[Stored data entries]
□ □ □ □ □

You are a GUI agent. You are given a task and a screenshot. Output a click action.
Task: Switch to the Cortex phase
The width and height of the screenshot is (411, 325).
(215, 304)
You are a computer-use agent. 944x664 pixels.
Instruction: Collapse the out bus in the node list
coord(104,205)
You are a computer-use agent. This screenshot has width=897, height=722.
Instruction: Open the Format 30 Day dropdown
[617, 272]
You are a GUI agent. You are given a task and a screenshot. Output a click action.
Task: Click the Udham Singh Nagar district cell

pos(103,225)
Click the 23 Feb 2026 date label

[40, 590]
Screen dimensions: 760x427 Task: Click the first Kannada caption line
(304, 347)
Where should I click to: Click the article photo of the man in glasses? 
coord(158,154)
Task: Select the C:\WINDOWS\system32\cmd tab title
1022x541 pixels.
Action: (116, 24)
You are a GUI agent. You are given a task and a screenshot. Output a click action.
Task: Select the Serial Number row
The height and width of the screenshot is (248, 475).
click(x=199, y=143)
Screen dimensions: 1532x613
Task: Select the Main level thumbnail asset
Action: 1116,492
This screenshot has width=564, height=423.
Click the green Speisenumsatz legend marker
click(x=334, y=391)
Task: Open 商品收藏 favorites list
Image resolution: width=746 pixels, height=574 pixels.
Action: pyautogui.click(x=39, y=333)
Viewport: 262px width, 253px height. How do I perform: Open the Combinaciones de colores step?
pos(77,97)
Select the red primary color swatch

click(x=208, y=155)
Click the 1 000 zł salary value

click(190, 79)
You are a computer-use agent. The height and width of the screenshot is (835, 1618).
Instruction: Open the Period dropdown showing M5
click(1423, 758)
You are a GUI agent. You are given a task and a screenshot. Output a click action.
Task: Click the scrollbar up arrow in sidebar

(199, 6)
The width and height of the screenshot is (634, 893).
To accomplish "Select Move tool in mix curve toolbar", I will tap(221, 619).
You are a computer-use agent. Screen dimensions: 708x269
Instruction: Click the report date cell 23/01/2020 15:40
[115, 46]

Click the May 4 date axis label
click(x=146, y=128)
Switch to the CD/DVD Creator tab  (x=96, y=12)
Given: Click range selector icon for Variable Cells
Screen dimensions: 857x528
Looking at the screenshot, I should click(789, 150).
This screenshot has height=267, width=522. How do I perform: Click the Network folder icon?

□ □ □ □ □

● Aim of the task: In the entries above, which lines hold the string "Switch"? Report all of them.

● Response to this exercise:
Task: Switch to the Cortex phase
Switch to the CD/DVD Creator tab  (x=96, y=12)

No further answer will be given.